## Фрагмент текста

↓

Проблематично также ее содержание. Я бы определил ее как непрофессионально составленную, потому что она не уточняет потребности просителя. Она не разъясняет Богу, какой именно дождь желателен, где, когда и зачем. Этот непрофессионализм, видимо, сохранился в официальной молитве как наследие тех времен, когда делом вызывания дождя занимались разного рода народные заклинатели, вроде знаменитого Хони Меагэля. Вот как описывает легенда заклинания этой знаменитости.
«Случилось, что наступил конец лета, а дождей не было. Послали к Хони Меагэлю, чтобы тот помолился и пошел дождь». Этот Хони слыл специалистом по таким делам и действительно повел себя, как человек, уверенный в своих силах. Он даже дал обратившимся к нему хвастливый наказ: «Идите и внесите в дом пасхальные печи, чтобы не сгнили». Эти пасхальные печи делались из глины и ставились во дворах для использования в Пасху. Дело было в предпасхальные дни, и Хони был настолько уверен в своем успехе, что посоветовал людям поберечь печи от неминуемого дождя. И что же?
«Он помолился, но дождь не пошел».
Хони, однако, нашел выход из конфузного положения.
«Он начертил на земле круг и стал в него. Сказал: „Владыка всех миров! Дети Твои обратились ко мне, считая меня как бы близким к Тебе человеком. Клянусь Твоим великим именем, что я не сойду с этого места, пока Ты не смилуешься над Твоими детьми“».
И действительно — стал накрапывать дождь.
«Сказали ему ученики: „Кажется нам, что этот дождь идет лишь ради того, чтобы освободить тебя от клятвы“».
Тогда Хони воскликнул: «Не о том я просил, но дождя для колодцев, каналов и пещер».
И тут разразилась такая страшная гроза, что каждая капля наполняла бочку.
«Сказали ему ученики: „Но кажется нам, что этот дождь идет на погибель миру“. Воскликнул он опять: „Не о том я просил, но я просил дождя желанного, благодатного и щедрого“. [И] пошел дождь, о котором он просил».
Но этот дождь шел так долго, что весь народ вынужден был подняться на Храмовую гору, чтобы спастись от наводнения. «Сказали ему: „Учитель, ты молился, чтобы пошел дождь. Помолись, чтобы дождь перестал“».
Хони произнес еще одну молитву, и «в тот же миг подул ветер, и разошлись тучи, и засияло солнце».
В этом рассказе ощутимо проступает личность заклинателя — человека, с одной стороны, самоуверенного и высокомерного, а с другой — ребячески-капризного. Несколько странно даже, что Бог, обычно такой серьезный, решительный и не очень-то терпеливый, столь долго потворствует капризам подобного просителя. Но куда важнее, что рассказ о Хони наглядно показывает: молитва должна быть такой, чтобы довести до сведения Бога, о чем в точности просят молящиеся. В частности, в случае молитвы о дожде нельзя просить «смиловаться над Твоими детьми», ибо это слишком общая формулировка, как нельзя просить «дождя для наполнения колодцев, каналов и пещер», что свидетельствует о непродуманности просьбы и безразличии к ее последствиям, или «дождя желанного, благодатного и щедрого», потому что он может стать дождем вреда и проклятия, если не присоединить к просьбе точные даты начала и конца ее исполнения, — не говоря уже о том, что необходимо детально указать характер желаемого дождя, место его выпадения и количественные характеристики. И все это нужно сделать так, чтобы Бог понял вашу просьбу.

↑

[Элементы данных]
↓

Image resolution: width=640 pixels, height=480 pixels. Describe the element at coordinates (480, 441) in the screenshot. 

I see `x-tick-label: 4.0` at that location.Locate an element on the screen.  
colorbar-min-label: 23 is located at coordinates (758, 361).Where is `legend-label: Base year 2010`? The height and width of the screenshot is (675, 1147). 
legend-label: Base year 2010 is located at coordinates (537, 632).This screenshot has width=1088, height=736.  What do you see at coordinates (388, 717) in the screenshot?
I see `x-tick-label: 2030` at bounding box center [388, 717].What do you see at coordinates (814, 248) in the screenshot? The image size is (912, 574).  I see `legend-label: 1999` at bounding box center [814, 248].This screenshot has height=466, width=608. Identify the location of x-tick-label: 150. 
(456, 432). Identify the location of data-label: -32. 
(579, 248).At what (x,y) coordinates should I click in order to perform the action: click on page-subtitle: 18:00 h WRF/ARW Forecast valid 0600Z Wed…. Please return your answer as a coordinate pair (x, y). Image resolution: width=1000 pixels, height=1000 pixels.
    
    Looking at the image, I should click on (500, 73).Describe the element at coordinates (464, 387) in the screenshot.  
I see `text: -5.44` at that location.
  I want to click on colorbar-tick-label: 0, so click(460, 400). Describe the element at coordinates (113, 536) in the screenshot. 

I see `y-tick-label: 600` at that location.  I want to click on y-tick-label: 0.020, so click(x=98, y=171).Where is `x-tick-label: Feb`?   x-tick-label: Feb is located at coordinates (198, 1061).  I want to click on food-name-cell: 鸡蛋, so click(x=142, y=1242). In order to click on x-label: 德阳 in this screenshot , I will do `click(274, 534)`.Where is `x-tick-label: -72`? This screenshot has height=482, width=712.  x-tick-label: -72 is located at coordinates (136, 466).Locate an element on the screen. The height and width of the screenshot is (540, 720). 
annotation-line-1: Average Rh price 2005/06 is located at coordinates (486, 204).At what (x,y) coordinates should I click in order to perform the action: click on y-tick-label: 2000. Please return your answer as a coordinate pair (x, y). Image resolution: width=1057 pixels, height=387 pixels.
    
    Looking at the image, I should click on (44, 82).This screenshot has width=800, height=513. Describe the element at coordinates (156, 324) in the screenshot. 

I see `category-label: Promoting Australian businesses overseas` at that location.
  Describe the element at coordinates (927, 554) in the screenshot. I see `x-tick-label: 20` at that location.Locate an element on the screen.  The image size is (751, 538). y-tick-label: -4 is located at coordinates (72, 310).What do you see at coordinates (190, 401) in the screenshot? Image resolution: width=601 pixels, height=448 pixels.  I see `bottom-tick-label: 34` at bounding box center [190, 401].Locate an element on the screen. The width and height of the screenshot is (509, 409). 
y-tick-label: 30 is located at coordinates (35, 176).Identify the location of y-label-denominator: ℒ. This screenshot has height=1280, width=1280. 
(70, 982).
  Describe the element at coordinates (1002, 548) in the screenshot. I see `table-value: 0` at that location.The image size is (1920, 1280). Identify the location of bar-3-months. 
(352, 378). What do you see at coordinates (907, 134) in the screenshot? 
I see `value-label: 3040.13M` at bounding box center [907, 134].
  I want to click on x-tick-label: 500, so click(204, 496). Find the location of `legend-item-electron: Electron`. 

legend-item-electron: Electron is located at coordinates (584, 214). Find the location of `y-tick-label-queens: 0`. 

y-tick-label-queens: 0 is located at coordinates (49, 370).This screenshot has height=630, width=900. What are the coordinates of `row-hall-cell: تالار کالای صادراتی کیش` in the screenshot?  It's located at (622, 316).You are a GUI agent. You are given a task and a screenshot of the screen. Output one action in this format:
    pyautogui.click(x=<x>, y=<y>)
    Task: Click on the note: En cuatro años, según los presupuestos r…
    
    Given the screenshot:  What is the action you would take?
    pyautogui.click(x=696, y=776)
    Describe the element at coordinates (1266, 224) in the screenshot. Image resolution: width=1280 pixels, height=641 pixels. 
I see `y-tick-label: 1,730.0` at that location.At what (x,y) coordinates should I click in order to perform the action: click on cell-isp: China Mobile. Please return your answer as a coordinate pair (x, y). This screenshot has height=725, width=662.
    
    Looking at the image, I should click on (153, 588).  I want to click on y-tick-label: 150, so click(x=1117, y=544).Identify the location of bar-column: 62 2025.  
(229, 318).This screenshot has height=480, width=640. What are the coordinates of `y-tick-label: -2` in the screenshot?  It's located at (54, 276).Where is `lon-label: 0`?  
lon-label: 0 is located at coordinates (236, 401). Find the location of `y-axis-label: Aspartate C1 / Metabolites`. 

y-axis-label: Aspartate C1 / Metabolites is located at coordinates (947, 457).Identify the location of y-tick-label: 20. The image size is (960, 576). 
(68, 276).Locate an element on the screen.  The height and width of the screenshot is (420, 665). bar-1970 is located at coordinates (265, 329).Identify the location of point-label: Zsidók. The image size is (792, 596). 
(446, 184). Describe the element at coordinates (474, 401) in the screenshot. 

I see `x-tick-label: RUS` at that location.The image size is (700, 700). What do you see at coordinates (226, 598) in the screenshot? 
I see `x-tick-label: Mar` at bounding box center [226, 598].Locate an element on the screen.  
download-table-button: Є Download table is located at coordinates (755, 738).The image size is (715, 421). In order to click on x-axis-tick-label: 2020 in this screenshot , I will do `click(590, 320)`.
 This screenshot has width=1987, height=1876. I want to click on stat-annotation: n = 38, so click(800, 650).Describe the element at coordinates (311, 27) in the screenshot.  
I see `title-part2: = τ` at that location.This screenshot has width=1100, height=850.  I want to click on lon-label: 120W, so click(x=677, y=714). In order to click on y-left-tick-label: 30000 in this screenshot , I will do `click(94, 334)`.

↑

## Рабочее задание
Напишите продолжение рассуждения о молитве о дожде и Хони Меагэле, начав сразу после его последнего предложения.

## Ответ на задание
Хотя у меня не такие хорошие связи с Богом, как у Хони, я тоже иногда молюсь о дожде. Я готов признаться, что мои молитвы не всегда совпадают с нуждами широкой общественности или с принципами веры, потому что они продиктованы прежде всего моими личными потребностями и потребностями моего сада. Но они очень ясны и точны. Например, чтобы мои дикие травы проросли до того, как я начну сеять цветы, я прошу несколько порций порядочного дождя уже перед праздником Суккот и во время него, хотя многие евреи, более угодные Богу, чем я, сидят в это время в шалашах и могут промокнуть. И к этому я добавляю еще одну просьбу — чтобы после дождя была неделя солнца, за время которой я разрыхлю почву, вырву и уничтожу сорняки. А потом пусть будет еще одна хорошая порция дождя, чтобы посеять семена в землю, «которая вся орошалась водою» — выражение, которое Бог знает, понимает и помнит из Библии[36].
После всего этого я прошу благословенных дождей без длительных перерывов, чтобы мои цветы не расцвели слишком рано и не все вместе. А когда приходит весна, я прошу две порции дождя: одну примерно на пасхальную неделю и одну — через две-три недели после первой, чтобы продлить цветение и дать новопосеянным семенам возможность спокойно развиваться и как следует набухнуть перед тем, как окончательно созреть.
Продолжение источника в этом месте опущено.